EXTRACT:
The eclipse began in arctic Canada, when the moon first came between the earth and the sun. The shadow then passed across northern Greenland to Russia, where soon after 1000 GMT yesterday darkness descended on the Siberian city of Novosibirsk. Birds fell silent and the temperature dropped suddenly. An eerie wind blew through the assembled throng.
It was the largest city under the eclipse path and more than 10,000 tourists descended on the city, local media reported, booking out hotels months in advance.
In St Petersburg the sun's outer corona appeared, to gasps of amazement from onlookers. "You just feel part of nature," said one. "This is so rare".
The Kremlin's top medical adviser, Gennady Onishchenko, told Russian TV: "It is quite eerie for any thinking person to watch how everything turns into darkness in broad daylight."
Scores of tourists from around the world have travelled to remote settlements in Russia and China the event, many of them veteran eclipse-chasers. “I’ve come all the way from California for this. It’s going to be my 11th eclipse, I try to see them all,” said Dave Balch, a cancer care adviser.
In Khotan, in Xinjiang in northwestern China, observers turned out to watch the partial eclipse, while others stayed indoors to watch a broadcast of totality from a few hundred miles down the road, transmitted live on Chinese TV.
It was difficult to be sure when the eclipse had begun, until one local workman had the idea of looking at the sun through the thick smoked glass of his welding mask, and the lip of the moon was obvious over the edge of the sun.
The ancient Chinese believed that a solar eclipse was caused by a dragon or dog swallowing the sun - and the modern Mandarin word for the phenomenon, rishi, is made up of the characters for “sun” and “eat”. Few still believe that, but many in this remote town felt that something very strange was happening.

DATA RECORDS:

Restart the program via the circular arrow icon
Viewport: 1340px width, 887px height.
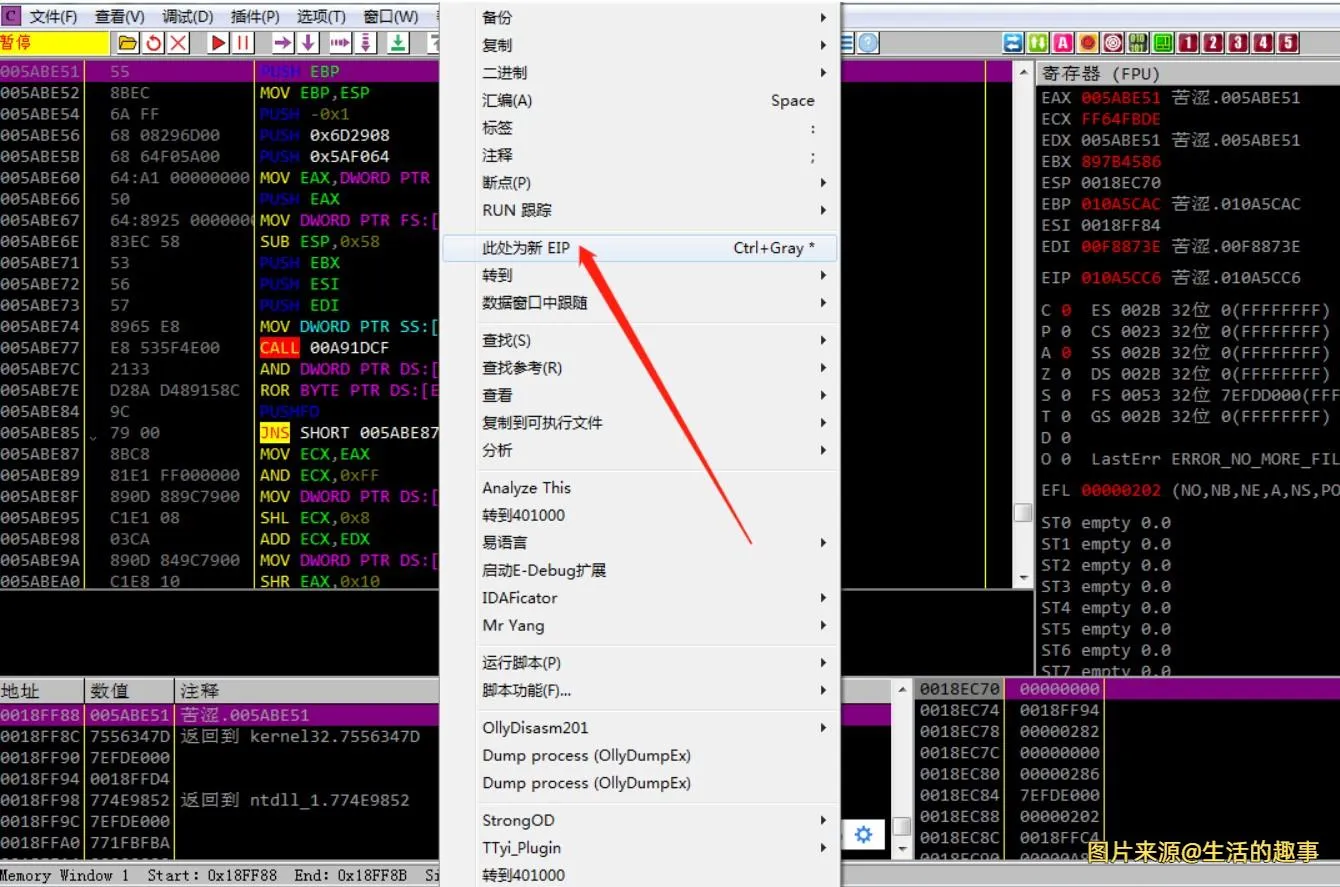pos(154,42)
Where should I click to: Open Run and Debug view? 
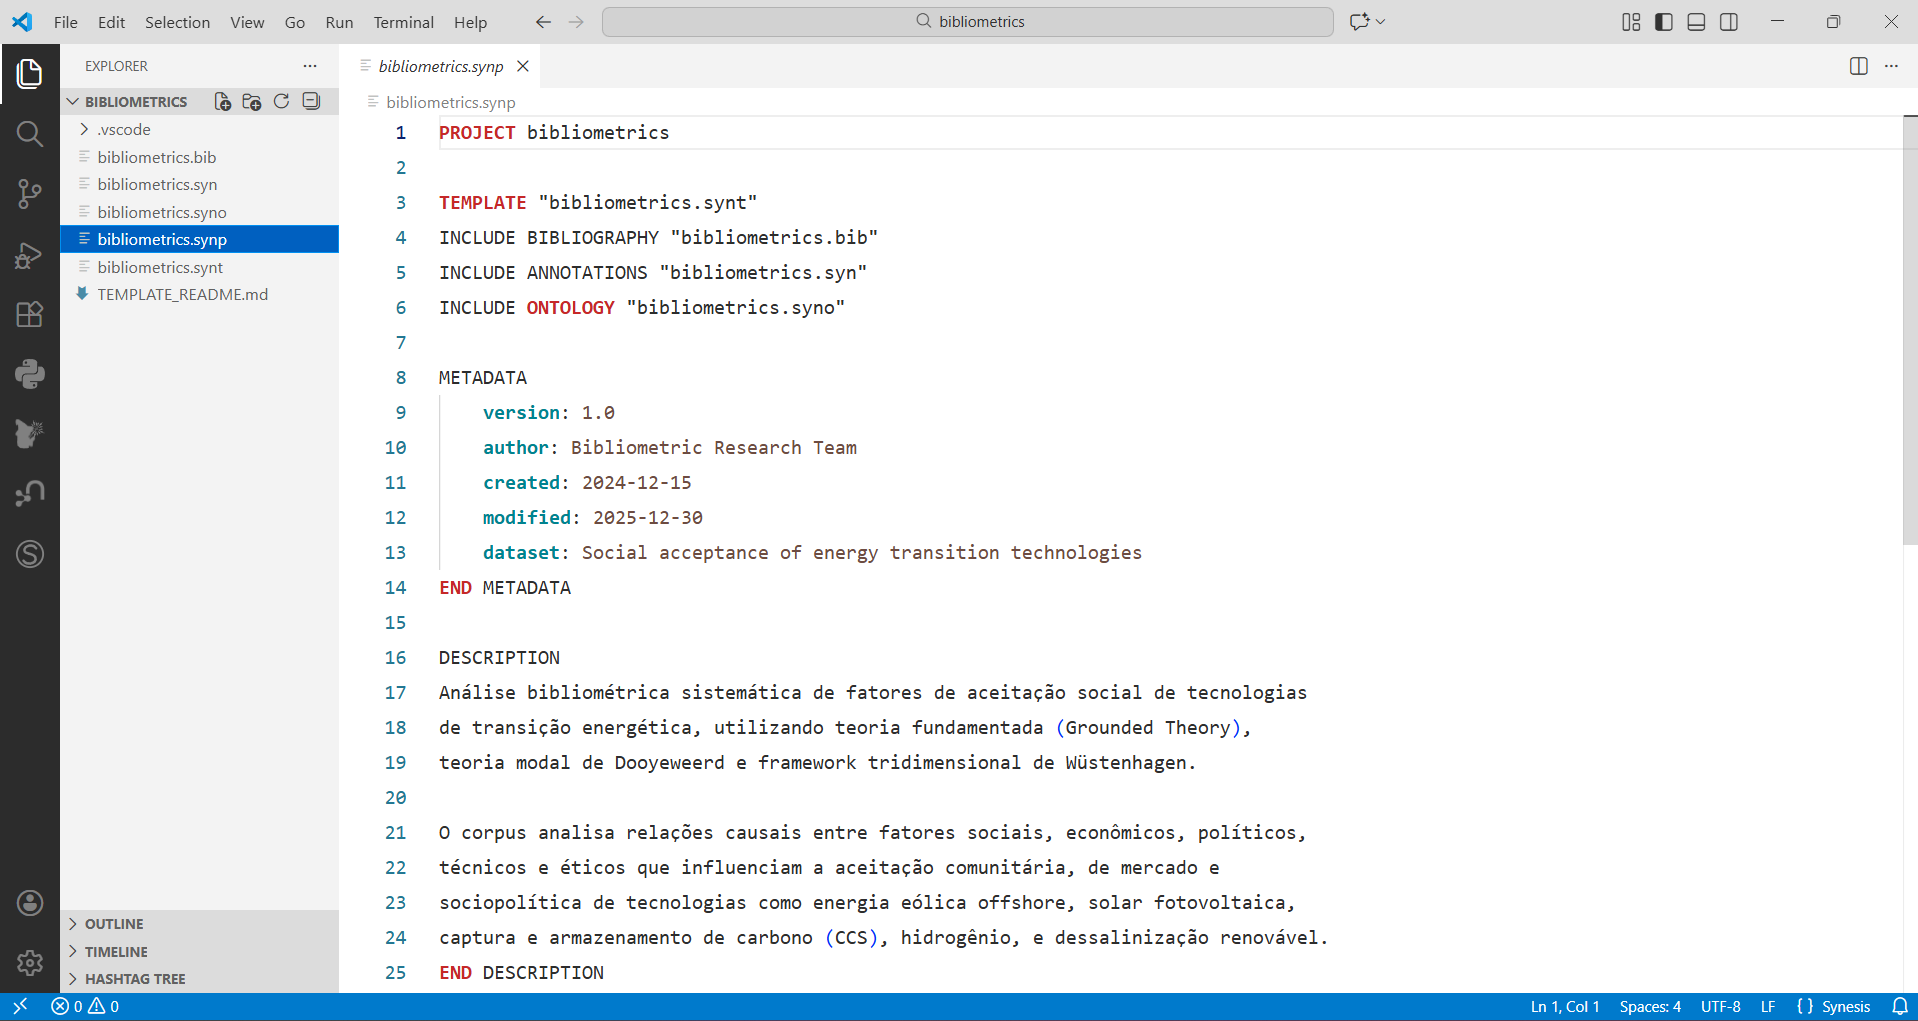click(30, 255)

QUESTIONS ON THE MATERIAL:
- a) Summarize the eclipse report in two sentences.
- b) Reproduce the part of the eclipse report that opens with the words "Scores of tourists" and closes with "cancer care adviser.".

ANSWERS TO THE TASKS:
- a) The eclipse began in arctic Canada and its shadow crossed northern Greenland to Russia, bringing darkness to Novosibirsk, where more than 10,000 tourists had arrived, and revealing the sun's outer corona to amazed onlookers in St Petersburg. In Khotan, in northwestern China, observers watched the partial eclipse, a phenomenon the ancient Chinese believed was caused by a dragon or dog swallowing the sun.

- b)
Scores of tourists from around the world have travelled to remote settlements in Russia and China the event, many of them veteran eclipse-chasers. “I’ve come all the way from California for this. It’s going to be my 11th eclipse, I try to see them all,” said Dave Balch, a cancer care adviser.